Our Brains are Powerful

by Ron Plachno


 

OUR BRAINS ARE POWERFUL

Impossible Job vs. Easy Parts

"How do you eat an elephant?" some people ask. "One bite at a time" is the answer. Also I read long ago that Eskimos were good at repair since they tend to view things not as just a whole, but the sum of their parts. There is some wisdom in each of these. At times, a problem may seem impossible. However, if we look at it as a sum of its parts, it may become far easier to solve. Some examples.

Tripling Manufacturing

Once as head of Manufacturing for a corporation I had a large operation. My boss one day walked in and asked me for a plan to triple the size of Manufacturing, and he wanted it tomorrow. I thought when I heard this request it was impossible. It was too complex. I must have looked like I was catatonic with fear for a minute, since my boss repeated, "I want it tomorrow!" Then the boss closed the door in my office leaving me shocked.

But then after a bit, I thought about an easy approach. What if I broke this huge breathing monster of a factory down to its four parts? I might consider it a sum of (1) people, (2) floor space, (3) machines, and (4) parts for the product. And so now an impossible job actually became almost too easy. For step one, I just multiplied up each of those four items by a factor of three. Then I already had "an" answer. But I decided to look further and ask myself if I could find any savings by the larger volume in any of those four categories. I took those savings into account. Now instead of an impossible problem, I had an answer. And I was done very much ahead of time. When I gave the answer to my boss later, he seemed very surprised, but he did like the answer.
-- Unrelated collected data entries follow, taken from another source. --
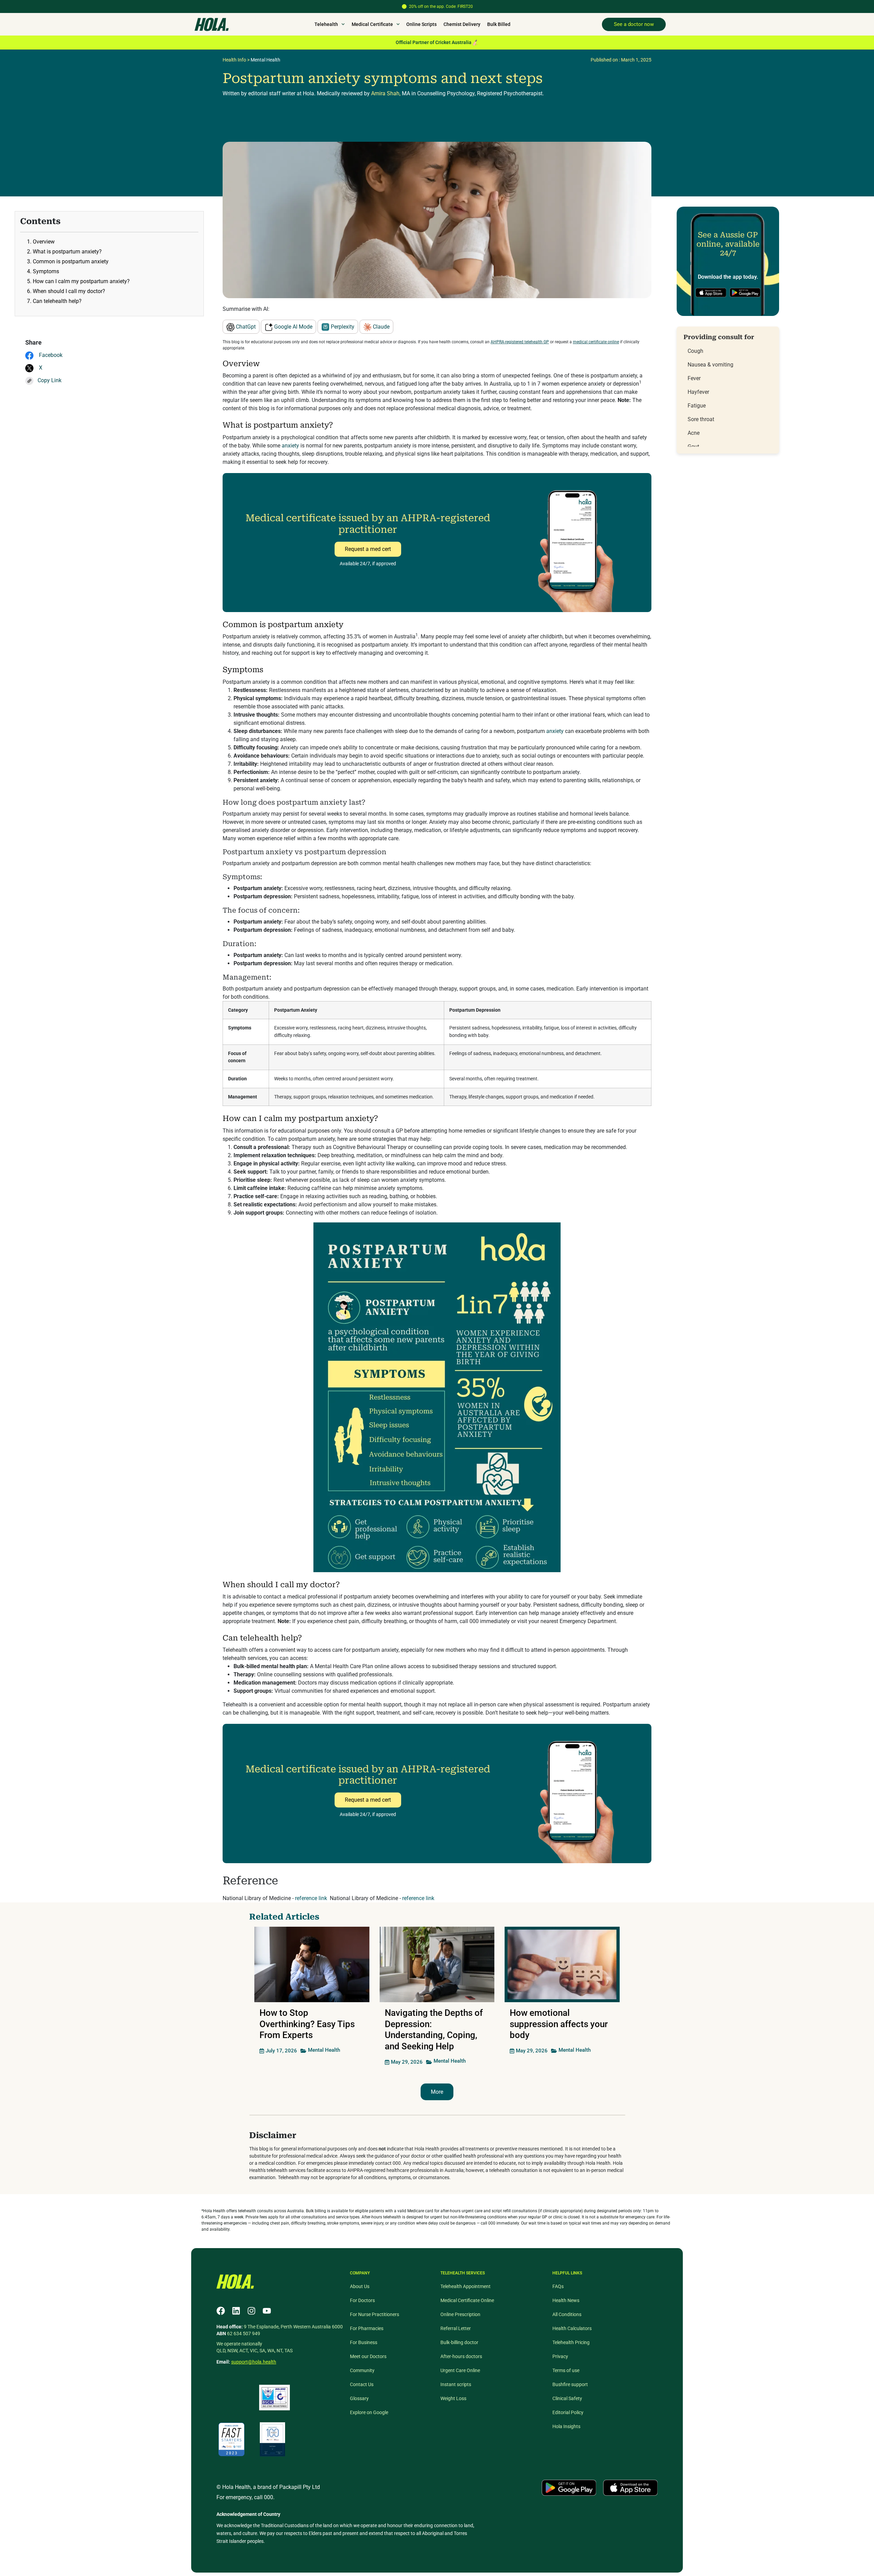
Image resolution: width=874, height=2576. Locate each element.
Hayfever (698, 392)
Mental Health (265, 60)
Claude (380, 326)
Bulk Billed (498, 24)
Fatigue (697, 405)
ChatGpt (245, 326)
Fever (694, 378)
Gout (693, 446)
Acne (694, 433)
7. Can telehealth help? (54, 301)
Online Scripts (421, 24)
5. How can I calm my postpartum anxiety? (78, 281)
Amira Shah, (385, 93)
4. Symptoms (43, 271)
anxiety (290, 445)
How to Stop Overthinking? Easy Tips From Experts (307, 2024)
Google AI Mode (292, 326)
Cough (695, 351)
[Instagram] (251, 2311)
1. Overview (41, 241)
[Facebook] (220, 2311)
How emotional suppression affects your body (559, 2024)
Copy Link (49, 380)
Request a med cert (368, 549)
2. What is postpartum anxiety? (64, 251)
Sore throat (701, 419)
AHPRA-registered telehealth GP (520, 342)
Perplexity (341, 326)
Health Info (234, 60)
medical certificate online (596, 342)
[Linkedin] (236, 2311)
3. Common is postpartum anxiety (68, 261)
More (437, 2092)
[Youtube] (267, 2311)
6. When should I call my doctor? (66, 291)
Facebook (50, 355)
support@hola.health (253, 2362)
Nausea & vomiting (710, 364)
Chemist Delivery (461, 24)
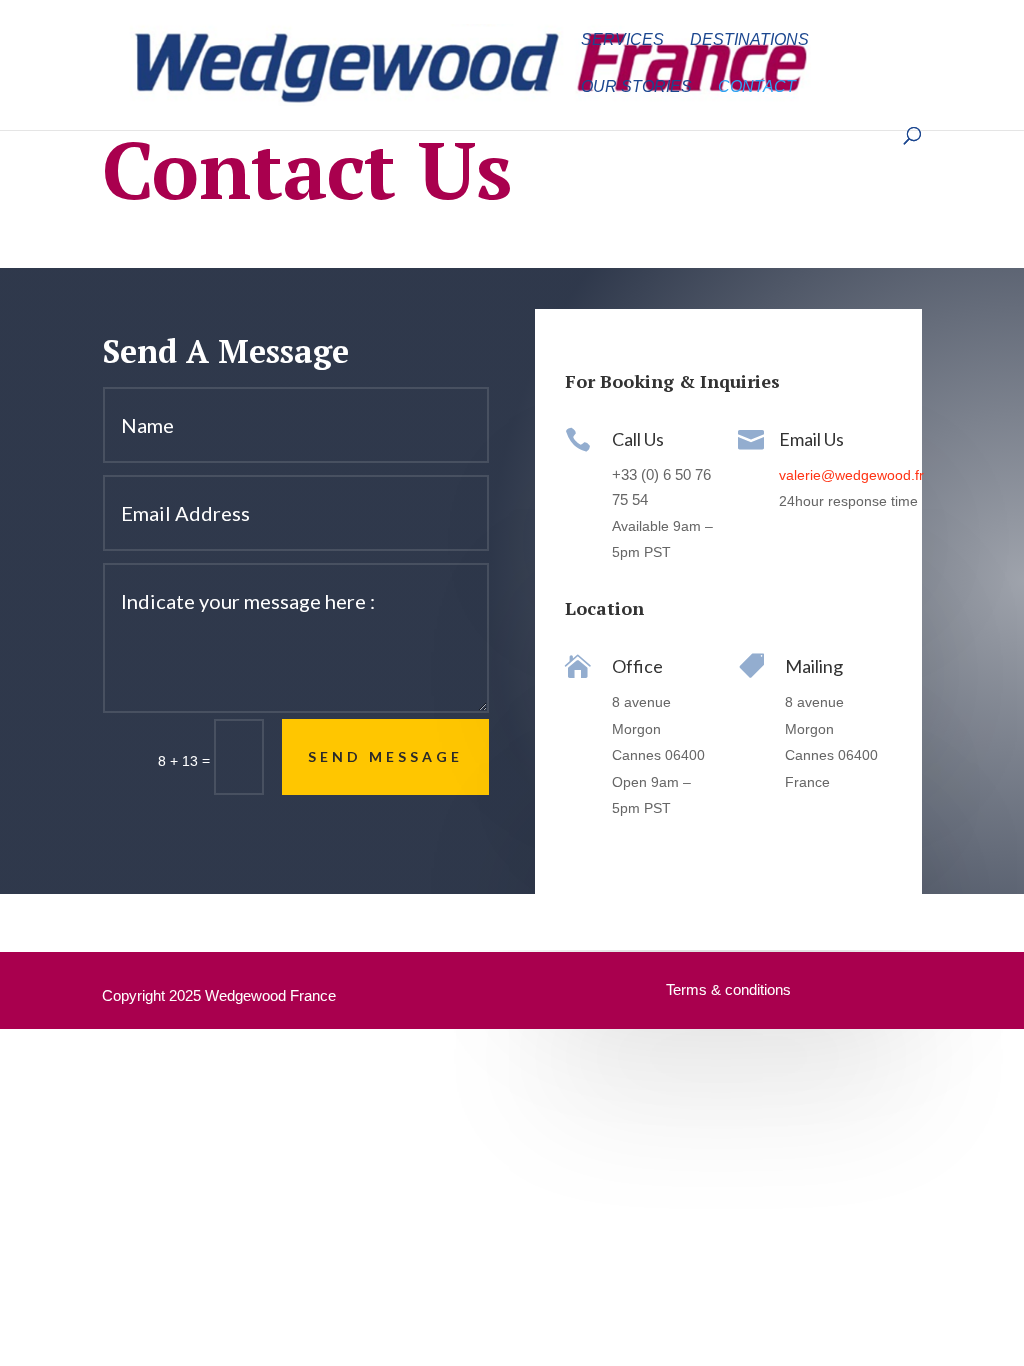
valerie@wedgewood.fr (851, 475)
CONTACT (757, 87)
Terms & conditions (728, 989)
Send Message (385, 756)
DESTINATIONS (749, 40)
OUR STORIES (636, 87)
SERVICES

Video Game (2 dimensional)

Then for home amusement on another day, I wanted to try my hand writing a video game, a simple two dimensional one that was common in the early days of video games. Again, on the surface, it seemed impossible. But what if I broke down the tasks of a two dimensional video game? It had a few distinct different items it needed. It needed (1) An image for the background, (2) moveable smaller images that could move on that screen, that some people back then called "sprites," (3) Sound Effects, and (4) Software to get it all to work together. A person might ask, "What about music?" Well, logically music is just the needed sound effect at the correct frequencies where those sound effects play one after each other. Music is just a series of sound effects, to a computer. But either way, I now had the impossible job gone and instead 4 tasks that I could achieve. I did several video games on the Commodore 64 computer and one later on a PC. All one had to learn to do, was those four tasks.

A comment? I believe our brain power is far more capable than most of us believe. We should trust our brain power and look for "what we do know." further example of this is below.

Circumference of the Earth

Once while waiting for a person bowling, I decided to see if I could closely approximate the circumference of the earth. And I was going to do so without cheating, knowing the diameter or radius, or looking it up on the internet by phone or other, or looking in a book. If one believes in their brain power, their question should begin with, "What do we know about this subject?" How would you approach it?

I decided that time zones might be a method. The US seems to have 4 time zones and the US is about 3000 miles wide, or so. That would mean that the time zones were just a bit under 1000 miles apart from each other. But the US is not in the center of the earth, the equator. So what if we mentally pulled down the US time zones to the equator? They might now be close to 1000 miles between them. Well, there are 24 time zones in an earth day, and so there would be 24 time zones around the earth. 24 times 1000 would make 24,000 the approximate circumference of the earth. I understand that the earth circumference is actually 24,901. I found that close. After all, I did not expect more than an approximation.

Summary

I hope that some of this helps to convince you that our brains are quite capable of figuring out many things - if we allow ourselves to use that great power.